Abdul Zakaria Mugees

Personal information
- Full name: Abdul Zakaria Mugees
- Date of birth: 27 December 2001 (age 24)
- Place of birth: Ghana
- Height: 1.74 m (5 ft 8+1⁄2 in)
- Position: Winger

Team information
- Current team: Odd
- Number: 22

Youth career
- Dreams
- Techiman Eleven Wonders

Senior career*
- Years: Team / Apps / (Gls)
- 2018: Dreams / 3 / (0)
- 2019–2021: Techiman Eleven Wonders / 21 / (2)
- 2021–2023: F.C. Ashdod / 40 / (8)
- 2022: → Hapoel Ramat Gan / 12 / (1)
- 2023–: Odd / 8 / (0)

= Abdul Zakaria Mugees =

Ghanaian footballer

Abdul Zakaria Mugees (born 27 December 2001) is a Ghanaian professional footballer who plays as a forward for Norwegian Premier League side Odds BK.

== Career ==
Mugees started his Ghana Premier League career with Dreams FC in 2018, playing two matches in the first round of the 2018 Ghanaian Premier League, before it was suspended and later cancelled due to the Anas Number 12 scandal.

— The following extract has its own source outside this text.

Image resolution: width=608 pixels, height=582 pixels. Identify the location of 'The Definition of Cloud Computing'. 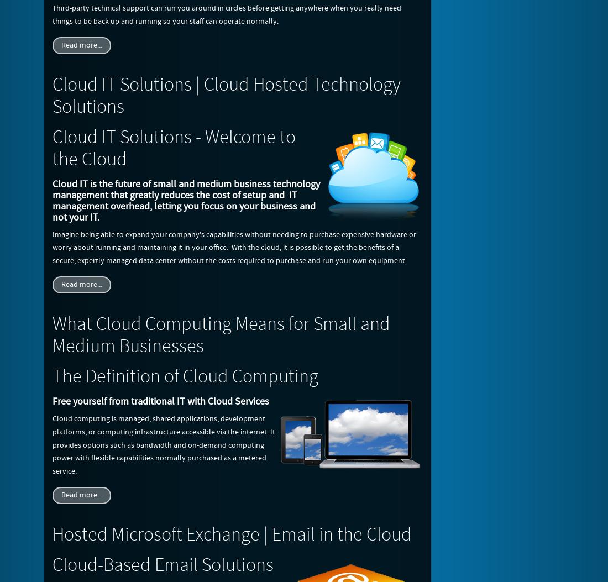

Ahead of the 2019–20 Ghana Premier League season, he signed for Bono-side Techiman Eleven Wonders. On 25 January 2021, he scored his hit debut goal as he scored a second half brace in a match against Karela United that helped the Eleven Wonders win the match by 2–0. He made 13 league match appearances and scored 2 goals before the league was brought to an abrupt end due to the COVID-19 pandemic.

Joining Norwegian Odds BK in 2023, he played 6 league games in 2023, 2 in 2024 and none in 2025.